Objective: Can you rewrite everything from the start of the entries down to the line containing "point(270,47)", renaming "Screen dimensions" to "Screen size" and leaving all else unchanged?

Entries from a collection:

----

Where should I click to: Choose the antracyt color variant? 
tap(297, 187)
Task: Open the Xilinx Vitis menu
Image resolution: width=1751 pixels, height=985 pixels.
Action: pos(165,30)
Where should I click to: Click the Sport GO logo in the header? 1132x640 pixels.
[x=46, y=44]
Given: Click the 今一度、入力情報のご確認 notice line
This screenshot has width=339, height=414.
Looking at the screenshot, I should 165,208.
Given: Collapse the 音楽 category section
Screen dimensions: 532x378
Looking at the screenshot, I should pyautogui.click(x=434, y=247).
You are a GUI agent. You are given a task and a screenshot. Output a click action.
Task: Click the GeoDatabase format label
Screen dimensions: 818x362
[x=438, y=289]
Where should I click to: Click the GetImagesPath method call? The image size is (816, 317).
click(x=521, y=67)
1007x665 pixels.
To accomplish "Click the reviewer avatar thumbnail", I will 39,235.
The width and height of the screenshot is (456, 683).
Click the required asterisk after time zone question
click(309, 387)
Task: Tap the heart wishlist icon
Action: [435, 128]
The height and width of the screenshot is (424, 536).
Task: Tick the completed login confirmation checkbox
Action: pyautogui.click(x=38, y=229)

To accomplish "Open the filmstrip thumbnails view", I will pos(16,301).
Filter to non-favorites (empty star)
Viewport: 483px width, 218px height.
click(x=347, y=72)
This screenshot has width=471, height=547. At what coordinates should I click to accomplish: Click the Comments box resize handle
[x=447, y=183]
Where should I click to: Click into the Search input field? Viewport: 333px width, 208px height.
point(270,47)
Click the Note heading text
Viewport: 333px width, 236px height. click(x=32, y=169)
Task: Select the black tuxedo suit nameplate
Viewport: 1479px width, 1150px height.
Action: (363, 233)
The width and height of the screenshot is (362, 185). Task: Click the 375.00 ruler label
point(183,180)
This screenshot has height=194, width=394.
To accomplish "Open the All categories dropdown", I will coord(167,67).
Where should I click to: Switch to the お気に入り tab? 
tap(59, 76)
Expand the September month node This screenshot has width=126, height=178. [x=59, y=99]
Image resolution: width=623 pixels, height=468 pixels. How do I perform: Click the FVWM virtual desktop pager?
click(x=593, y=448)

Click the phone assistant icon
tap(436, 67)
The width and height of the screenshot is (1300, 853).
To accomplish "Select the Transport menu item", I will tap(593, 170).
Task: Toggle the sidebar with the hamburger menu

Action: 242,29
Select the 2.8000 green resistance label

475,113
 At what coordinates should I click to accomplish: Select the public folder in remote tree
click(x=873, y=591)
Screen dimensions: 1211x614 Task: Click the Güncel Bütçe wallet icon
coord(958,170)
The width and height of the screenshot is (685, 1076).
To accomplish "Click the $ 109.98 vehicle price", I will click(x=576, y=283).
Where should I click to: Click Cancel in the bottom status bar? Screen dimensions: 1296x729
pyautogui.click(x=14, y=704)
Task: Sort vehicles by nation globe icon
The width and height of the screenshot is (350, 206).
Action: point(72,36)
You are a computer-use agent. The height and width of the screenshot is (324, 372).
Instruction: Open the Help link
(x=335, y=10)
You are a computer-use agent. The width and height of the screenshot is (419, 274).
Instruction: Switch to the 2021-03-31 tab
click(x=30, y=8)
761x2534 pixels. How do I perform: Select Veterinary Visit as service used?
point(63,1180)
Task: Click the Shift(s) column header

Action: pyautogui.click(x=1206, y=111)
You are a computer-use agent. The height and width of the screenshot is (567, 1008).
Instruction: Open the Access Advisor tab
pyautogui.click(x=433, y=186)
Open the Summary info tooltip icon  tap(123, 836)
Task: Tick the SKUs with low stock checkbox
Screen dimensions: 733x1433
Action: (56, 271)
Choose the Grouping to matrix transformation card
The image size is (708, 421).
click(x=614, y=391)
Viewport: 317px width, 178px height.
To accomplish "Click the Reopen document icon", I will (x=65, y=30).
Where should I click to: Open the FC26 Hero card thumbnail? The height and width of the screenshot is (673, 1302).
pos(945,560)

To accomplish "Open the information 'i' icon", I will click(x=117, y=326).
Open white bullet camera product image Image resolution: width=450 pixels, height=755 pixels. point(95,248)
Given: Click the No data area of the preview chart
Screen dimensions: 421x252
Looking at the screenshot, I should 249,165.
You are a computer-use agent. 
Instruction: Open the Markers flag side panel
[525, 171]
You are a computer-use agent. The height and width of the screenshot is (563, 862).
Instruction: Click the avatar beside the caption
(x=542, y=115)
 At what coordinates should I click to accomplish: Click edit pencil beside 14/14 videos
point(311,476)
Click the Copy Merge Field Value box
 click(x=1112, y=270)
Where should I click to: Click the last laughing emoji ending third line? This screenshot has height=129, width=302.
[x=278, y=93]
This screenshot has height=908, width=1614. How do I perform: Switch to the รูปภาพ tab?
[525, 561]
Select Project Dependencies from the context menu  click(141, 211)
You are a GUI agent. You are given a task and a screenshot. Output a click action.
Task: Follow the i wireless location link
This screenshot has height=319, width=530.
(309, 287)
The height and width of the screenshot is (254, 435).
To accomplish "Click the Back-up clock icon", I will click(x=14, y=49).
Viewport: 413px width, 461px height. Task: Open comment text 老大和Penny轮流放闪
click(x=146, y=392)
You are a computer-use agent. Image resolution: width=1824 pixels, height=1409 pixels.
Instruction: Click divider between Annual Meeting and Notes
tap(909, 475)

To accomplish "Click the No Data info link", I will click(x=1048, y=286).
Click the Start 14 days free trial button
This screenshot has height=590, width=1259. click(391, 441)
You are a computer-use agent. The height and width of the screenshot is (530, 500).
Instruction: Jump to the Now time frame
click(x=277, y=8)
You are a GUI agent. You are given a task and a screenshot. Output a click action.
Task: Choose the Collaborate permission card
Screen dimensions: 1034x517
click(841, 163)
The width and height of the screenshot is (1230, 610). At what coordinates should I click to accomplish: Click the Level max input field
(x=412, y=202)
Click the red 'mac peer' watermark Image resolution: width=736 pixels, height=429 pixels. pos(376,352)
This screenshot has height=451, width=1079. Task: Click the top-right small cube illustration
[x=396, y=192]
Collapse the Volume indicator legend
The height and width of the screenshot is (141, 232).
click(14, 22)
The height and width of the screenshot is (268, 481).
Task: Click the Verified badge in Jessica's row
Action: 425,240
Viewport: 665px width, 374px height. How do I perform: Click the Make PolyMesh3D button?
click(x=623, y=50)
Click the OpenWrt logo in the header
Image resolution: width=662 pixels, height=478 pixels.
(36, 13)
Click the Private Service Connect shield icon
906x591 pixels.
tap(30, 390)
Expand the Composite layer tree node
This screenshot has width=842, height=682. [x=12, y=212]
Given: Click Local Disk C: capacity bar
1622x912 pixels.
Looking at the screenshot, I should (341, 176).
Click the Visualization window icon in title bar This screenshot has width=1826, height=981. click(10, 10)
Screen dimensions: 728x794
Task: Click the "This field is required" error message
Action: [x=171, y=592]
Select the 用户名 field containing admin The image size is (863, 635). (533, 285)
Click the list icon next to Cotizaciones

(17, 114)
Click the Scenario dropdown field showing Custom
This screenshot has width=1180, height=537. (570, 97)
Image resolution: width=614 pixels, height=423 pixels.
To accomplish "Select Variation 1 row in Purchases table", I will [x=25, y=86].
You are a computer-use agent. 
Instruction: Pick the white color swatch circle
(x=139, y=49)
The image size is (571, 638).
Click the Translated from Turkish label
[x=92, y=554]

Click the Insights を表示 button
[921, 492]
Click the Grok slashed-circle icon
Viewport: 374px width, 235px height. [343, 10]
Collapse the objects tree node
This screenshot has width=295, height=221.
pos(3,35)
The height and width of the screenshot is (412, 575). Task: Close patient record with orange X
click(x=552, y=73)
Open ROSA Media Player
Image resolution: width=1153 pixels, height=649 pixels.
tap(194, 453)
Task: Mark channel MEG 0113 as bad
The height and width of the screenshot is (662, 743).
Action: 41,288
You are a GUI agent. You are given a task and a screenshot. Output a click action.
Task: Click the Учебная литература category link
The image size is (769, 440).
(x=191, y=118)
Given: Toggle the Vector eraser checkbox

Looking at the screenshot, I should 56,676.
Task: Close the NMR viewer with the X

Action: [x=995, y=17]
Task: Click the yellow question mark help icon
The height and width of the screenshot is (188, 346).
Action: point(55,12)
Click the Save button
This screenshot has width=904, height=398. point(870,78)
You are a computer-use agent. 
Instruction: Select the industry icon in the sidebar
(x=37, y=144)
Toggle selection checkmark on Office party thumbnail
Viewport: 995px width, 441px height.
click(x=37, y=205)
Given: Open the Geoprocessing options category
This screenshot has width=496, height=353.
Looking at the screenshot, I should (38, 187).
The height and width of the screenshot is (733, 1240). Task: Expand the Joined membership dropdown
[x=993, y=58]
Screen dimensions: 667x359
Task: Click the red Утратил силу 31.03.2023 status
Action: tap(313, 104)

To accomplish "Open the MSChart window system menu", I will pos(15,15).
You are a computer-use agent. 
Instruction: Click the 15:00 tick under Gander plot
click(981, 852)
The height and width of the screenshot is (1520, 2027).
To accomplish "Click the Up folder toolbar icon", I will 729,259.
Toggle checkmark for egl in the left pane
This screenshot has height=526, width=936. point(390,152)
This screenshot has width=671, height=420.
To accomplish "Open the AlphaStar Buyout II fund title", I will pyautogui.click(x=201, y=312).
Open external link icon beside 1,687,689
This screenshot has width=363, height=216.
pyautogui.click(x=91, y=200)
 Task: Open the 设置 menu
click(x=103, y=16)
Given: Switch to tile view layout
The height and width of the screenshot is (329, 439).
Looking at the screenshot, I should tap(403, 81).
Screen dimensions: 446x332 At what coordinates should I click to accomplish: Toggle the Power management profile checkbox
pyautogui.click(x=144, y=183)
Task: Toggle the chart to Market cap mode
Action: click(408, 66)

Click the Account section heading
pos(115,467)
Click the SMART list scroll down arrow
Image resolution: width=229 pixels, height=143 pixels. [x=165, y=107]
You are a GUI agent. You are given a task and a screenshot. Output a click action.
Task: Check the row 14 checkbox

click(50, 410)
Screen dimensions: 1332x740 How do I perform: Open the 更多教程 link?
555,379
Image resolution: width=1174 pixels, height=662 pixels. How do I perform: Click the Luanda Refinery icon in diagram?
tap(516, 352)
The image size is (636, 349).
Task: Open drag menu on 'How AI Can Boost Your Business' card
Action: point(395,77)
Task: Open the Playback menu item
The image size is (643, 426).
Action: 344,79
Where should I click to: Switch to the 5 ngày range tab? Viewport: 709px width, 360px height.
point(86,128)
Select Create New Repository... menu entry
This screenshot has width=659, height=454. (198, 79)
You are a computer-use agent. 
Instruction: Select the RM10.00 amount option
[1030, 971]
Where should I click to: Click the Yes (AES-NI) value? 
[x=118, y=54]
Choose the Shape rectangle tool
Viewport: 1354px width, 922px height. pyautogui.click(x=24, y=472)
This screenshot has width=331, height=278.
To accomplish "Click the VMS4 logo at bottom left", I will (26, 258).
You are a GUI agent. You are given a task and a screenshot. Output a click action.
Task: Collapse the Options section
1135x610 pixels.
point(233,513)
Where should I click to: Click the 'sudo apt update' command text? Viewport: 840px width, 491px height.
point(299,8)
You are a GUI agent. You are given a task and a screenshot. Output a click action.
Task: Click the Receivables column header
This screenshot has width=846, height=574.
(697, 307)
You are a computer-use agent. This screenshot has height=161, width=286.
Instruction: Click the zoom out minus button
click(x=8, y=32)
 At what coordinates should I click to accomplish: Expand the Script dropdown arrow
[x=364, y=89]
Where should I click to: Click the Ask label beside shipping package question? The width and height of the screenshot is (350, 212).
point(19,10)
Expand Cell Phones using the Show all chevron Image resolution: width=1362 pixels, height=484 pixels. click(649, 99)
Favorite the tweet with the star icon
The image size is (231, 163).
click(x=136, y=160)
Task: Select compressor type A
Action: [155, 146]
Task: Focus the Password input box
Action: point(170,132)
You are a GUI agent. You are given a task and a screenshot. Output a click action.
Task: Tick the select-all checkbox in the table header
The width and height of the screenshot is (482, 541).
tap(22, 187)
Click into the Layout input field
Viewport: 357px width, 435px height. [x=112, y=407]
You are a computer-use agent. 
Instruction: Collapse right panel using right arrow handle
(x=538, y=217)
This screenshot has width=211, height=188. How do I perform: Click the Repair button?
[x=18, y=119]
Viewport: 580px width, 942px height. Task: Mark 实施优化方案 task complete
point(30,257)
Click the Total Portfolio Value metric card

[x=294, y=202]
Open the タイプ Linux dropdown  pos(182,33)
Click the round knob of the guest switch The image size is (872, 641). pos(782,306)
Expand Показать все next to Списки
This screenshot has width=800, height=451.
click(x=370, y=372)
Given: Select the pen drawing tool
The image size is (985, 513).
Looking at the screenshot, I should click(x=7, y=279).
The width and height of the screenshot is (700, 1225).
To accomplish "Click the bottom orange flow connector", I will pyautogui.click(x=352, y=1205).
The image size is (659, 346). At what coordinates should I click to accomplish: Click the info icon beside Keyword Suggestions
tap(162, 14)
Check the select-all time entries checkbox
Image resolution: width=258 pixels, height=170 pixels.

----

Finished answer:
Where should I click to: Choose the antracyt color variant? 
tap(297, 187)
Task: Open the Xilinx Vitis menu
Image resolution: width=1751 pixels, height=985 pixels.
Action: pos(165,30)
Where should I click to: Click the Sport GO logo in the header? 1132x640 pixels.
[x=46, y=44]
Given: Click the 今一度、入力情報のご確認 notice line
This screenshot has width=339, height=414.
Looking at the screenshot, I should 165,208.
Given: Collapse the 音楽 category section
Screen size: 532x378
Looking at the screenshot, I should pyautogui.click(x=434, y=247).
You are a GUI agent. You are given a task and a screenshot. Output a click action.
Task: Click the GeoDatabase format label
Screen size: 818x362
[x=438, y=289]
Where should I click to: Click the GetImagesPath method call? The image size is (816, 317).
click(x=521, y=67)
1007x665 pixels.
To accomplish "Click the reviewer avatar thumbnail", I will 39,235.
The width and height of the screenshot is (456, 683).
Click the required asterisk after time zone question
click(309, 387)
Task: Tap the heart wishlist icon
Action: [435, 128]
The height and width of the screenshot is (424, 536).
Task: Tick the completed login confirmation checkbox
Action: pyautogui.click(x=38, y=229)

To accomplish "Open the filmstrip thumbnails view", I will pos(16,301).
Filter to non-favorites (empty star)
Viewport: 483px width, 218px height.
click(x=347, y=72)
This screenshot has width=471, height=547. At what coordinates should I click to accomplish: Click the Comments box resize handle
[x=447, y=183]
Where should I click to: Click into the Search input field? Viewport: 333px width, 208px height.
point(270,47)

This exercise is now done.